- BIENVENIDOS -†††

No temo a las palabras de los enemigos, si no, al silencio de quienes dicen ser amigos. No temo a las mentiras de los traidores, si no, a la traición de los débiles. No temo al ataque de los mismos de siempre, si no, al ataque caprichoso de los cobardes y confundidos. No temo al horror, no temo al terror porque lo conocemos bien desde que nacemos, le temo a la esperanza y a la confianza, las mismas que se vuelven contra nosotros y nos hostigan hasta que morimos. Uno se acostumbra a seguir construyendo castillos de cristal en el aire, sin prever la tempestad.

jueves, 7 de agosto de 2014

Dichos de árboles de ciudad.


Si se han fijado en los arboles de ciudad, aun sin mucho detenimiento, se habrán dado cuenta de lo fácil que resulta oírlos. Habrán entendido perfectamente su idioma, ya que son doctas en el arte de la comunicación. Nos hablan sobre cosas simples, sobre el lugar, su tiempo y su historia. Es cosa de verlos vestidos para la ocasión, para la llegada de la primavera, radiantes o enamorados de la vida en verano, melancólicos y taciturnos en otoño, serios y reservados en invierno.

Pero también nos hablan de aquellos que ya no están (porque como nosotros, tienen memoria y recuerdan a sus caídos), los miles y miles de otros enormes, gigantescos que fueron vencidos, derribados y que hoy descansan entre rieles ferroviarios y forman parte de los muebles y los pisos de las descascaradas casonas que, también son derribadas para levantar en su lugar un shopping, un departamento, una burocrática oficina gubernamental o una empresa privada venida del exterior.

Por sus tamaños percibimos el tiempo en que fueron testigos silenciosos del paso del tiempo, el paso del hombre, el levantamiento de pueblos, de ciudades, de centros de congregación (y concentración) de miles de millones de personas distraídas, superfluas, apresuradas, irritadas, manipuladas, usadas, desgastadas, y arrojadas a la aglutinación de los trenes y bondis retrasados, mal mantenidos, estrellados...


Y esos árboles (de ciudad por supuesto) sobreviven en posiciones estratégicas; ya sea dando sombra en el fondo de una casa, brindando sus frutos, formando parte del pintoresco paisaje con sus hojas pequeñas o enormes, pinceladas por las acuarelas de las estaciones y barnizadas con la luz del sol atravesando una nube, finalizando una tormenta, respirando un amanecer, abrazando una luna perdida y eclipsada.
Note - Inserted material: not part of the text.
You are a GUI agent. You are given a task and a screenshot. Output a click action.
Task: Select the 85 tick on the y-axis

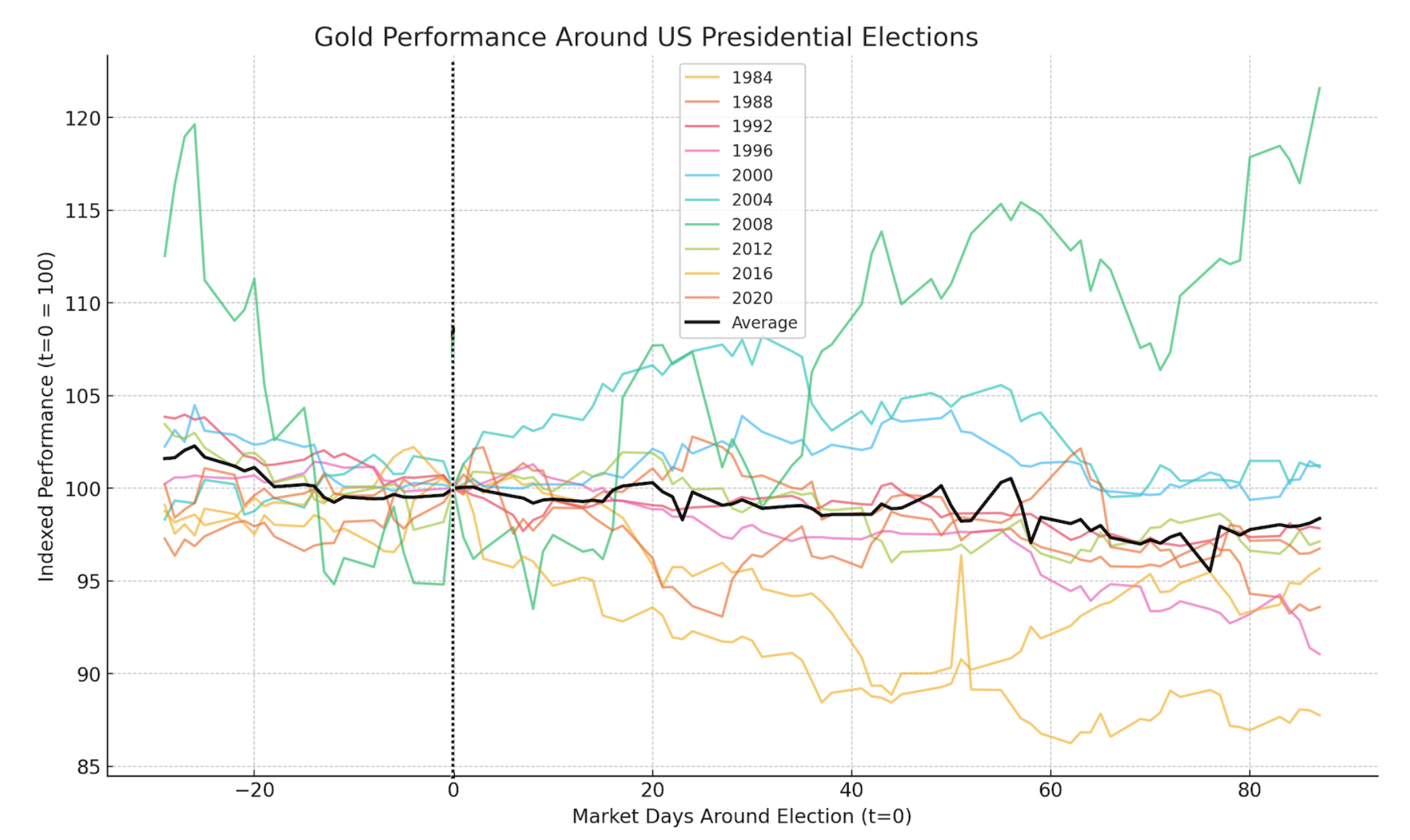click(88, 767)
Aunque también los hay plantados por el mismo hombre que tala y desforesta. Así es como vemos a algunos jóvenes y pequeños árboles seleccionados adornando una plaza, cubriendo algunas calles, enredándose con el tendido eléctrico, levantando las baldosas con sus raíces.

Ellos también nos hablan incluso cuando no los vemos. Sus ausencias nos muestran la enfermedad que sufre nuestra raza en nuestro tiempo, en nuestra paranoia, a través del smock ardiente y asfixiante que tragamos, el cemento candente, abrasador, en las rutas, en las veredas, en las casas, en los techos, las paredes y los balcones; esa falta de viento y sombra fresca y sobre todo, la lamentable pérdida del murmullo nocturno de las hojas bailando en el aire gélido entre el sueño y el silencio por las noches.
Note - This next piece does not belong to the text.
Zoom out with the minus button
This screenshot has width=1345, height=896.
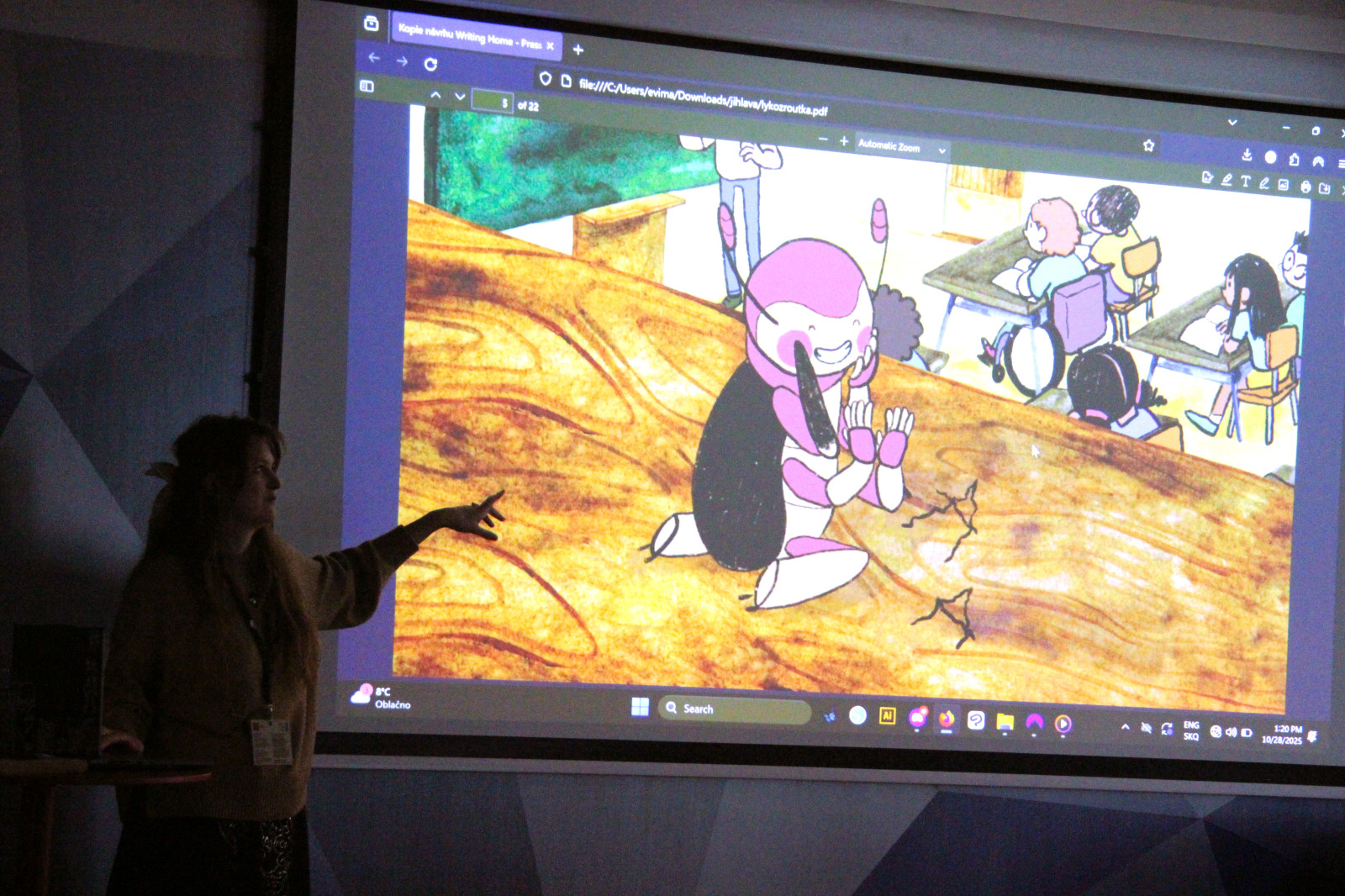(823, 140)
Los árboles tienen aun mucho para contarnos, porque somos como ellos, somos parte de la efímera vida que desde el nacimiento lleva su sentencia de muerte, pero que, aun así, se regocija en la eternidad del tiempo y el espacio en donde poder ser y narrarlo mientras nuestras raíces van pereciendo bajo nuestros pies y se descascara nuestra corteza ostentando al sol, las nubes y las brillantes estrellas sobre nuestras copas.
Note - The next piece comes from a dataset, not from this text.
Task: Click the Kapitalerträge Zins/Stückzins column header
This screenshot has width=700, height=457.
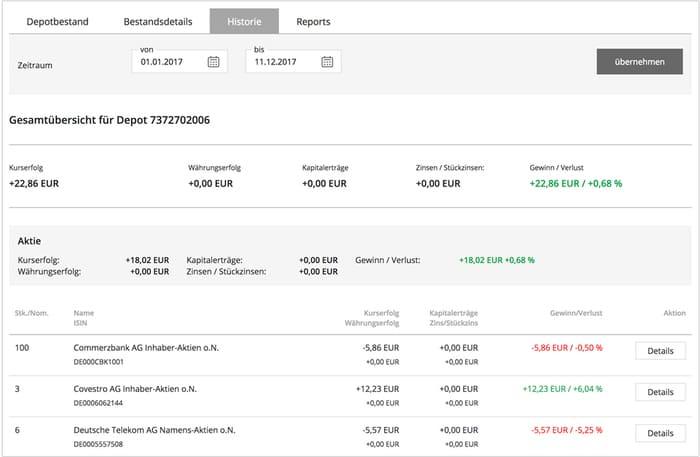Action: [x=454, y=318]
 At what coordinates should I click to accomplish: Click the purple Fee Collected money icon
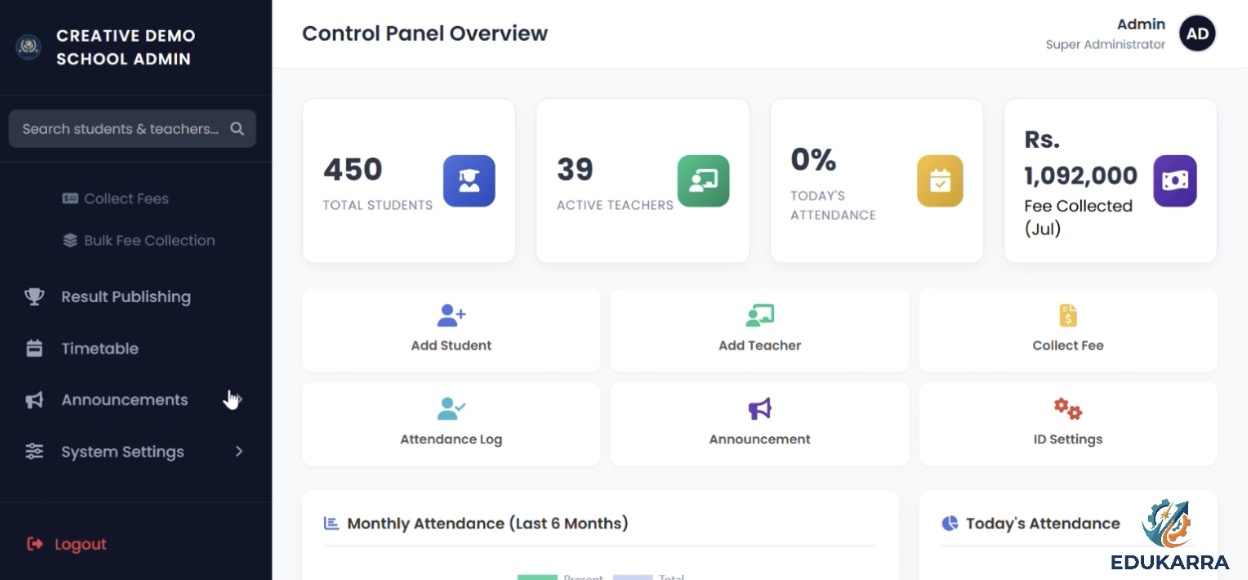(x=1175, y=181)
Quienes aun no oyen la melodía de los árboles es porque pasan mucho tiempo sacudiendo la cabeza entre gritos, bocinazos, motores, televisores, ofertas y regaños. Se quedan tan petrificados como esos edificios grises y oscuros de frío mármol que son hoy en día el reemplazo de árboles vivos y policromáticos .

El silencio y la soledad a veces son necesarios para los necesarios reencuentros con nosotros mismos.